# Problem set
A – In the Lords debate passage, render this sentence in Spanish: "Its purpose is to lay down the structure, function and powers of a Scottish parliament."
B – In the Lords debate passage, according to the Earl of Lauderdale, what question was the referendum not on?
C – Reproduce the part of the Lords debate passage starting with "My Lords, in" and going on through "referendum last September.".

# Passage to read
++++++

I cannot foresee how detailed legislation will be in Scotland or whether it will differ from the nature of Westminster legislation. However, on the evidence that we have on the Bills that we consider I should have thought it almost essential to have a second stage, unless we can work out an entirely different approach to getting the text of Bills right before they are enacted. After they are enacted it is much more difficult to reverse them, because in order to do so new primary legislation is needed.

Lord Desai

My Lords, in the light of what the noble Lord has said, I now understand why the British economy is in such a mess—the Budget is never revised in the Second Chamber!

5 p.m.

Lord Sewel

My Lords, I should make it absolutely clear from the start that the adoption of these proposals would be incompatible with government proposals as described in the White Paper and overwhelmingly endorsed by the Scottish people in the referendum last September.

We have to ask ourselves simply: what is the purpose of the Bill? Its purpose is to lay down the structure, function and powers of a Scottish parliament. We have reached that stage after a long process, indicated and alluded to by the noble Lord, Lord Thomson of Monifieth; namely, the work of the constitutional convention and the commission that worked with it. The proposals that came out of that consultation were clearly set out in the White Paper and endorsed by the electorate. So there is agreement in Scotland about the structure, function and powers of a Scottish parliament.

It is not as though the constitutional convention and the whole consultative process somehow put to one side the issue of a second chamber. They did not. As the noble Lord, Lord Thomson of Monifieth, reminded us, they deliberately examined the case for a second chamber. They studied it, scrutinised it, and rejected it. I believe that they were right to do so.

The Earl of Lauderdale

My Lords, I thank the Minister for giving way. He mentioned that the referendum endorsed proposals for the Scottish parliament. The referendum was not on the question of whether the parliament should be a single chamber or bicameral. The Scottish public have never been consulted on the matter. They have no idea.

++++++

# Supplied information
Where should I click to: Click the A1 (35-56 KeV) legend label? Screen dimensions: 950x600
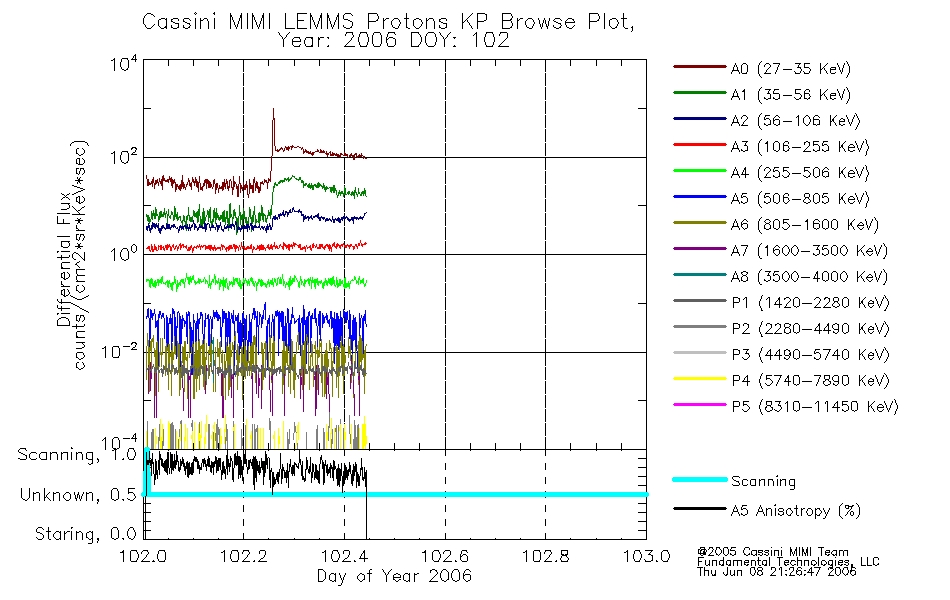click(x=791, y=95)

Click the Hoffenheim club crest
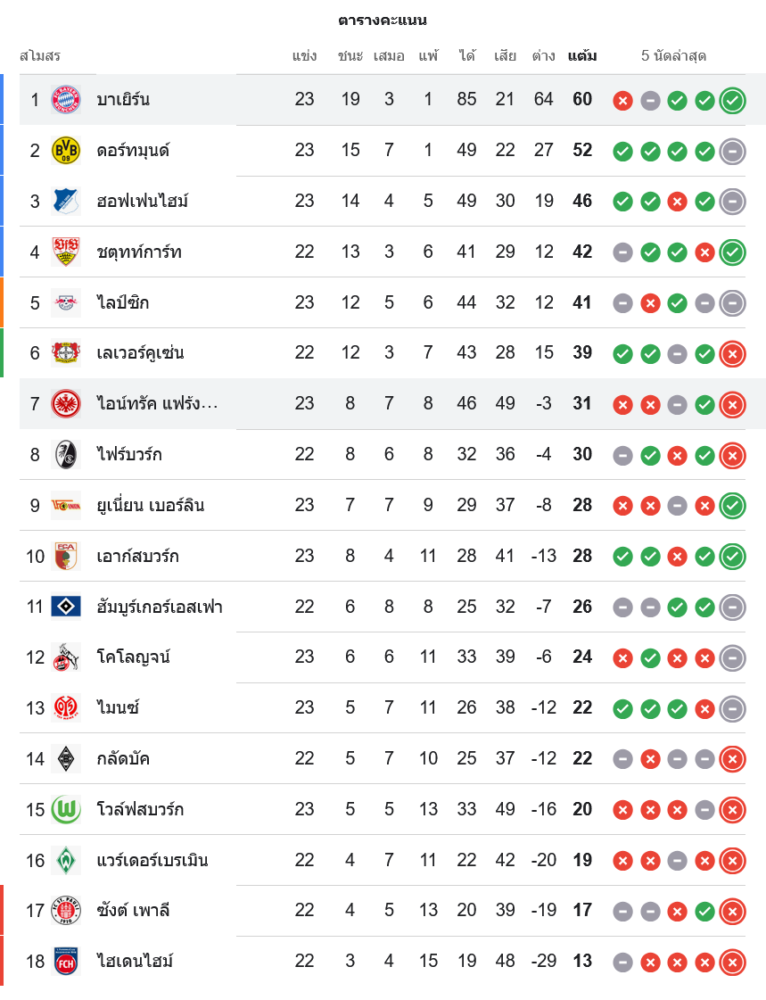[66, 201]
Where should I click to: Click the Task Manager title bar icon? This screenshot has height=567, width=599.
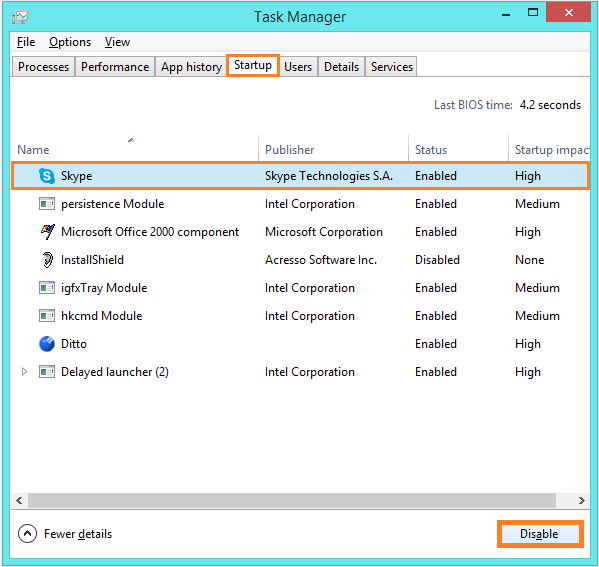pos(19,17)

++++++

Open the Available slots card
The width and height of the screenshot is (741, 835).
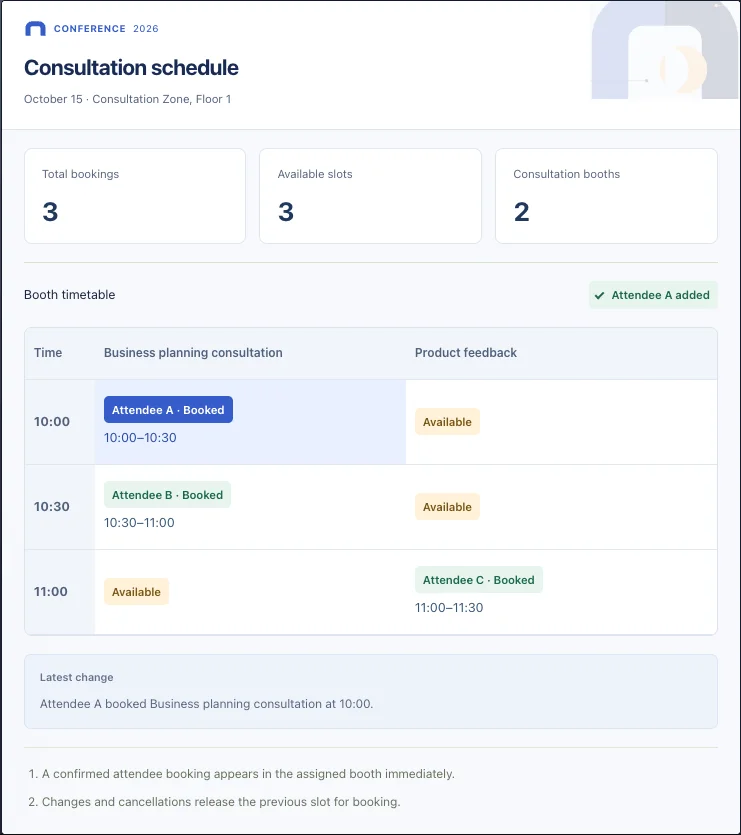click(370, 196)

++++++

# Results of the tasks
A – Su propósito es establecer la estructura, la función y las competencias de un parlamento escocés.

B – Whether the parliament should be a single chamber or bicameral.

C –
My Lords, in the light of what the noble Lord has said, I now understand why the British economy is in such a mess—the Budget is never revised in the Second Chamber!

5 p.m.

Lord Sewel

My Lords, I should make it absolutely clear from the start that the adoption of these proposals would be incompatible with government proposals as described in the White Paper and overwhelmingly endorsed by the Scottish people in the referendum last September.